Weaknesses of XML-RPC

The problem with XML-RPC as an object-serialization format is that it just plain does not have enough types to handle the objects in most high-level programming languages. Listing 4 illustrates this shortcoming.

Listing 4. Python shell example of XML-RPC overloading
>>> c = C()

>>> c.foo = 'bar'
>>> d = {'foo':'bar'}
>>> print xmlrpclib.dumps((c,d),'PyObjects')
<?xml version='1.0'

?>
<methodCall>
<methodName>PyObjects</methodName>
<params>
<param>
<value><struct>
<member>

<name>foo</name>
<value><string>bar</string></value>
</member>
</struct></value>
</param>

<param>
<value><struct>
<member>
<name>foo</name>
<value><string>bar</string></value>

</member>
</struct></value>
</param>
</params>
</methodCall>

In Listing 4, two things are serialized -- an object instance and a dictionary. While it is fair to say that Python objects are particularly dictionary-like, you lose a lot of information by representing a dictionary and an object in exactly the same way. Additionally, the excessively generic meaning for <struct> in XML-RPC affects pretty much any OOP language, or at least any language that has native hash/dictionary constructs; it is not a Python quirk here. On the other hand, failing to distinguish Python tuples and lists within the <array> type of XML-RPC is a fairly Python-specific limitation.

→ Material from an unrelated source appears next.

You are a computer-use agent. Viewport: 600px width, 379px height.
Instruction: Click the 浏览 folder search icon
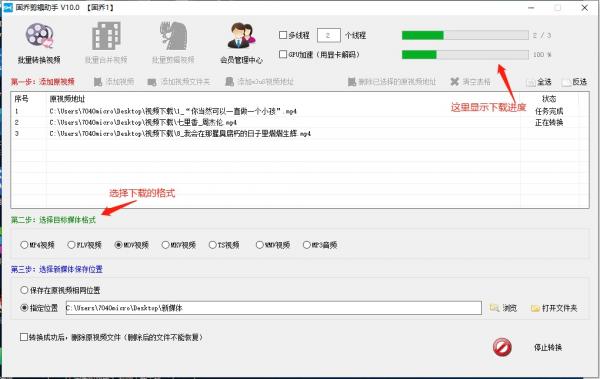[x=494, y=308]
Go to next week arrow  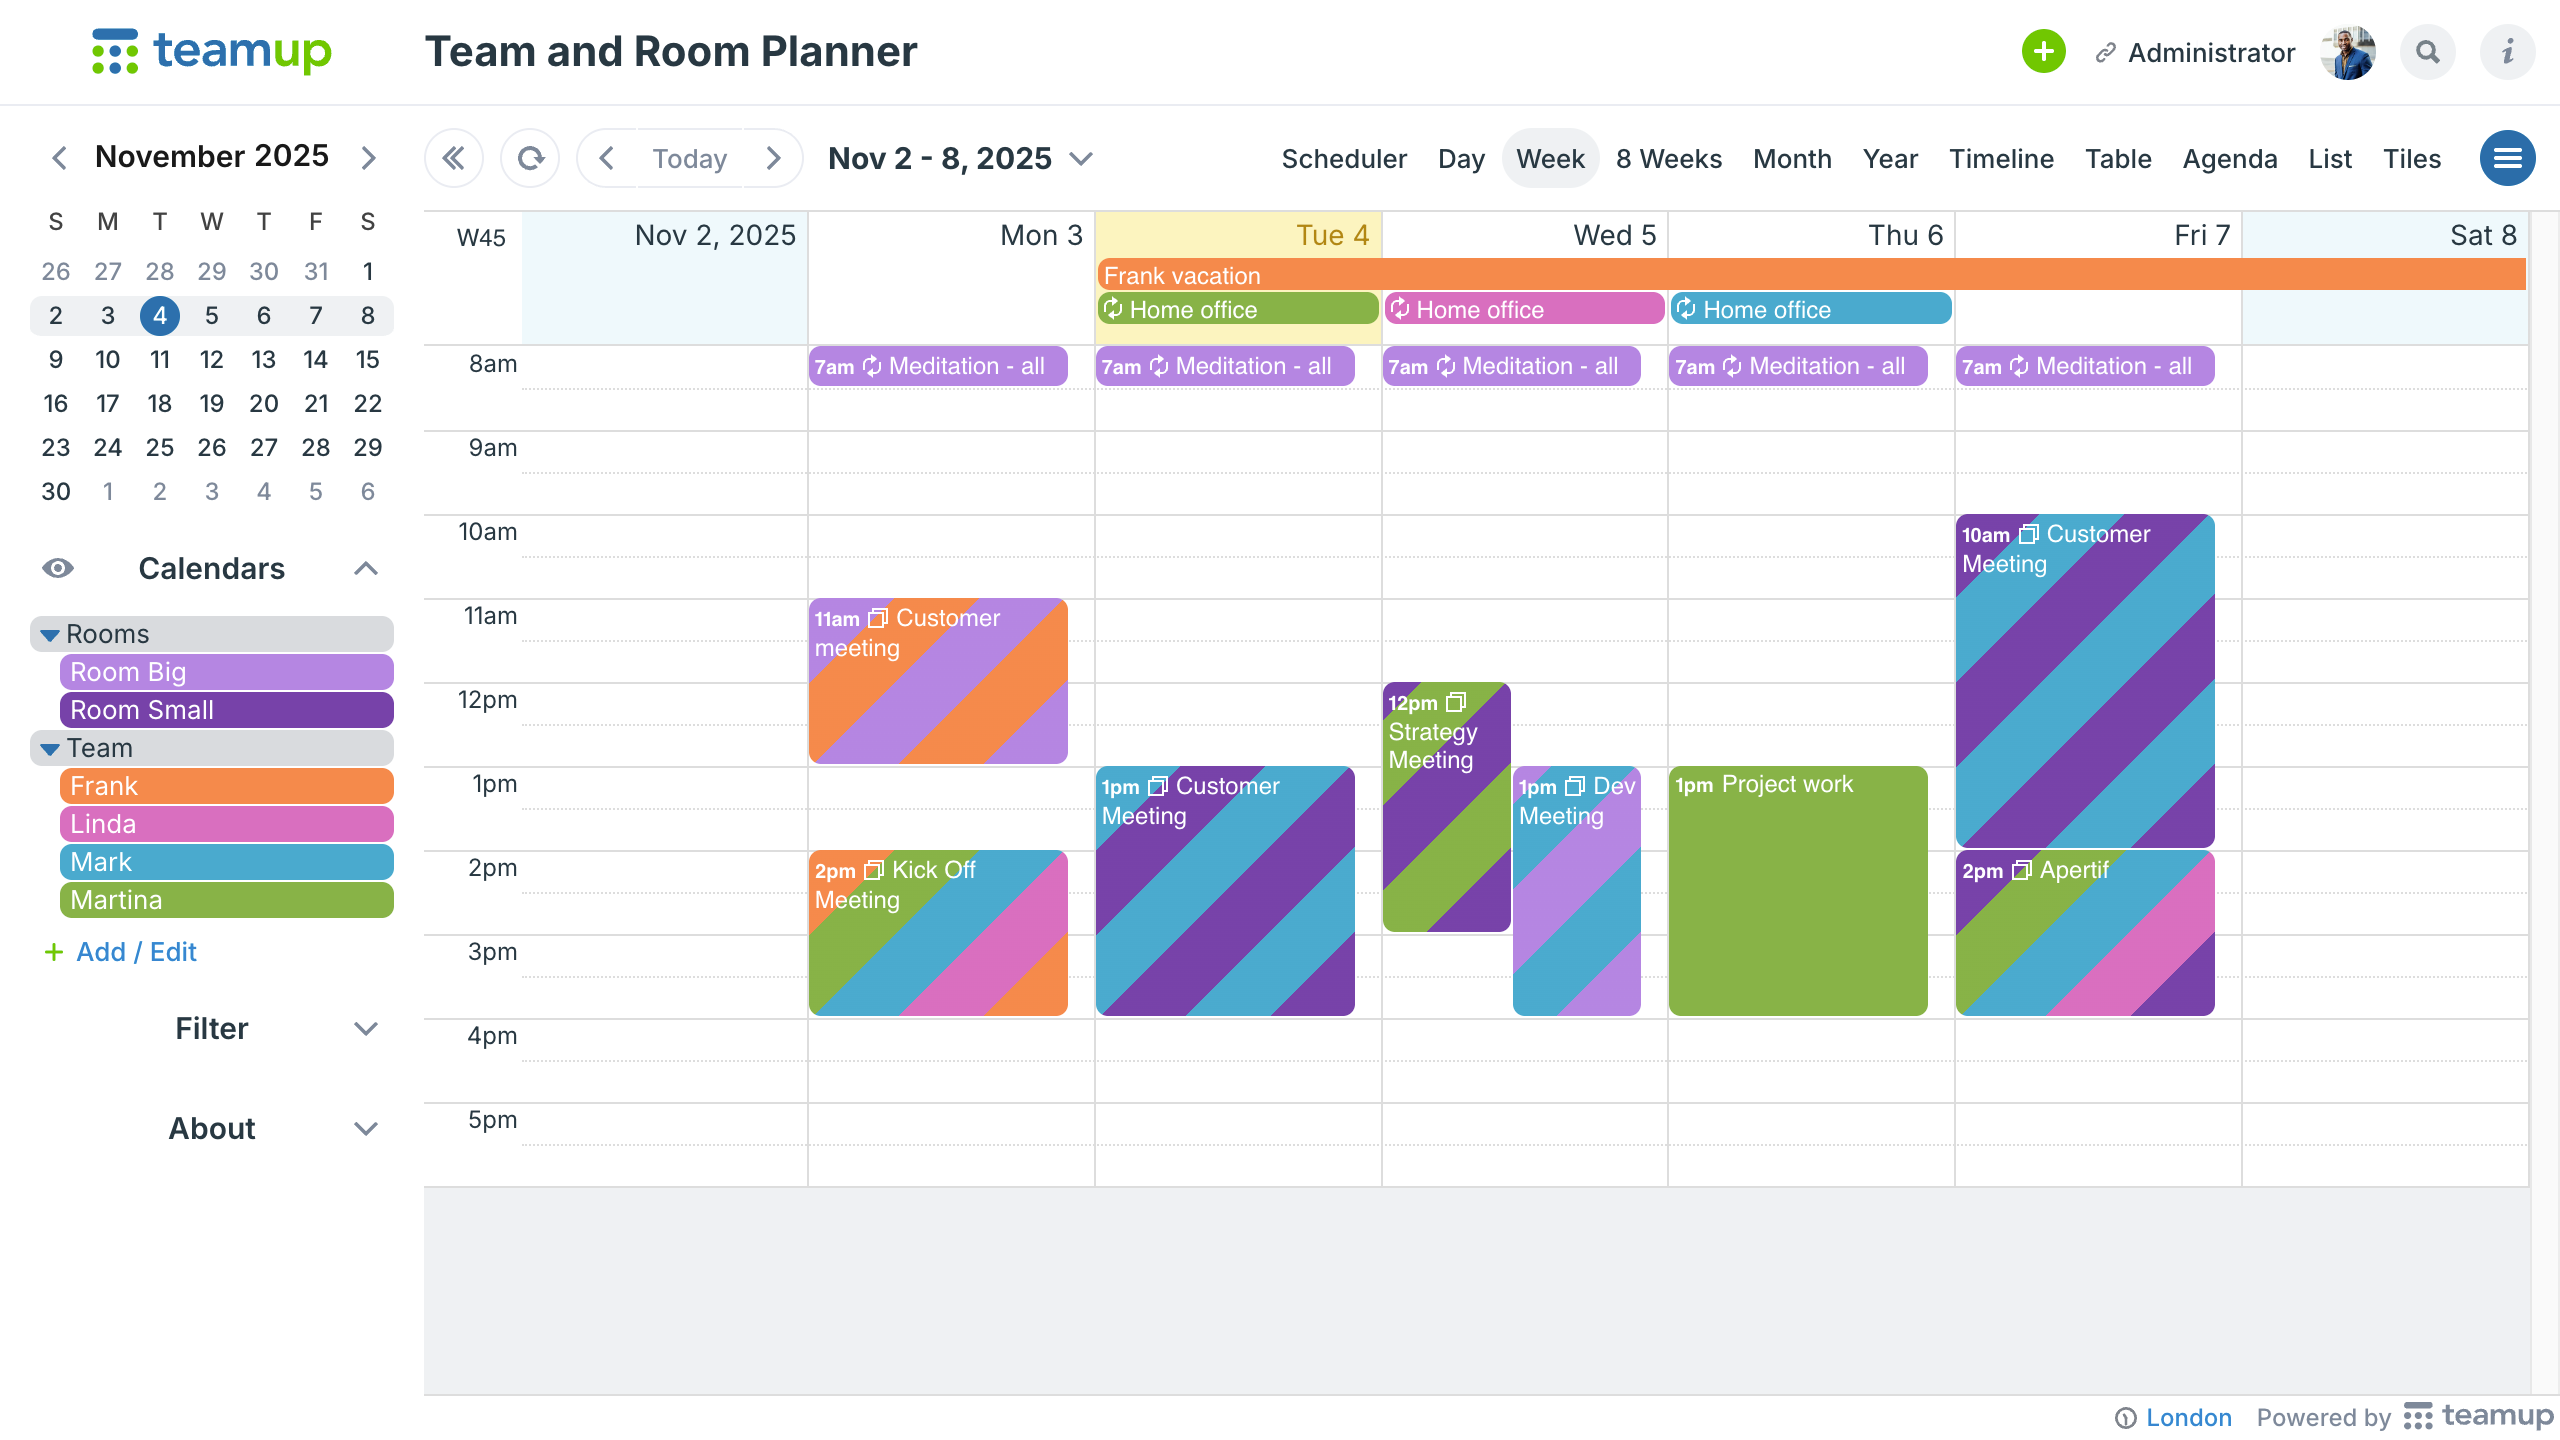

xml_pickle handles all the Python types much better (including data types defined by user classes, as we saw). Actually, there is no direct pickling of dictionaries in xml_pickle, basically because no one has asked for this (it would be easy to add). But dictionaries that are object attributes get pickled, as shown in Listing 5.

Listing 5. Python shell example of xml_pickle dictionaries
>>> c, c2 = C(), C()
>>> c2.foo = 'bar'
>>> d = {'foo':'bar'}

>>> c.c, c.d = c2, d
>>> print XML_Pickler(c).dumps()
<?xml version="1.0"
?>
<!DOCTYPE PyObject SYSTEM "PyObjects.dtd">
<PyObject class="C" id="1917836">

<attr name="c" type="PyObject"
class="C" id="1981484">
  <attr name="foo" type="string" value="bar" />

</attr>
<attr name="d" type="dict" id="1917900">
  <entry>
    <key type="string" value="foo" />

    <val type="string" value="bar" />
  </entry>
</attr>
</PyObject>

Another virtue of the xml_pickle approach that is implied in the example is that dictionary keys need not be strings. In XML-RPC <struct> elements, <name> keys are always strings. However, Perl, PHP, and most languages are closer to the XML-RPC model in this.